There will be no HFPA exclusive press conferences this year.
The Hollywood Foreign Press Association (HFPA) announced today that the organization will not hold any press conferences for eligible content of the 80th Annual Golden Globe Awards.
“The HFPA will not be hosting any press conferences during the current awards cycle,” said Helen Hoehne, president of the HFPA. “Our commitment remains on recognizing the very best in film and television both in the U.S. and abroad and bringing the Golden Globes to a global television and streaming audience. With the expansion of the voting body and the increase in eligible content this year, we are focused on the nominations and making the 80th a historic event to remember.”
In recent press conferences during the awards cycle, inappropriate or odd questions were being asked from HFPA members, including when South African journalist Margaret Gardiner, on video, mistook Oscar winner Daniel Kaluuya (Judas and the Black Messiah) for Leslie Odom, Jr. in 2021 and asked the actor what it was like to work with Regina King (who had directed Odom in One Night in Miami). Hoehne emphasized that HFPA press conferences were never a requirement for Golden Globe consideration.
Franklin Leonard, founder of The Black List and a TV and film producer, shared the video, tweeting, “There’s a dissertation to be written about this interaction and this interaction alone. State of the system in one minute… Even mere minutes after you win an #Oscar for playing Fred Hampton. Even then.”

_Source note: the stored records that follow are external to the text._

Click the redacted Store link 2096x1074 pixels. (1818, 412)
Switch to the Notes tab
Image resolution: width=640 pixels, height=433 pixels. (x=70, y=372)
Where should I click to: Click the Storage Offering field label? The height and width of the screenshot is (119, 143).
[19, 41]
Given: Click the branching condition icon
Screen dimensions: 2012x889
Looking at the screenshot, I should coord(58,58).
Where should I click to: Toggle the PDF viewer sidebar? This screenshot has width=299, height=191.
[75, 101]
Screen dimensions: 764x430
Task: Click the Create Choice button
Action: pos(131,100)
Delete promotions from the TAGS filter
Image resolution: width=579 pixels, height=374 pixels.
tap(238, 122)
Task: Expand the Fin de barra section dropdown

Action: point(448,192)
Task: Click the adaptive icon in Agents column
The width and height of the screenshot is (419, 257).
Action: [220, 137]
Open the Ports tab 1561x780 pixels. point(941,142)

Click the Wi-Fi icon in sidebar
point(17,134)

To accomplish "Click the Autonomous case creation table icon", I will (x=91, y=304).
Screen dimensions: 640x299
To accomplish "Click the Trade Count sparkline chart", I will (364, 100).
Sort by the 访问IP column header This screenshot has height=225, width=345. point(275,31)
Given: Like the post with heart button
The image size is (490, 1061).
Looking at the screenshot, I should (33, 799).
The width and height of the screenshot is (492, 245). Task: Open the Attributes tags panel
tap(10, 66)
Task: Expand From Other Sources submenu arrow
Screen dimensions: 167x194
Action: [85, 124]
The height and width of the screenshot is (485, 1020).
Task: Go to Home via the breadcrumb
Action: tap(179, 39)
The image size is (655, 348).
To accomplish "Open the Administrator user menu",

This was preceded and followed by several, systemic controversies within the HFPA that had been boiling over for decades; from the lack of diversity within the less than 100-member voting group, who had zero Black members, to payola-style allegations including extravagant gifts and trips by studios and networks in search of nominations and wins. The HFPA’s efforts to expand their membership (adding 103 new voters), shaking up its board and splitting the org into two separate entities (one that remains a non-profit for their philanthropic work, one that is now a for-profit machine that will put on the awards) and after NBC pulled the plug on airing the show last year has come around with a one-year contract to host the Golden Globes once again, this time on a Tuesday instead of Sunday, to avoid the NFL football schedule.
Nominations for the 2023 Globes will be revealed December 12. The 80th Annual Golden Globe Awards are scheduled to be broadcast live on NBC and Peacock on Tuesday, January 10, 2023, at 5:00 PM PT/8:00 PM ET from the International Ballroom of the Beverly Hilton Hotel in Beverly Hills.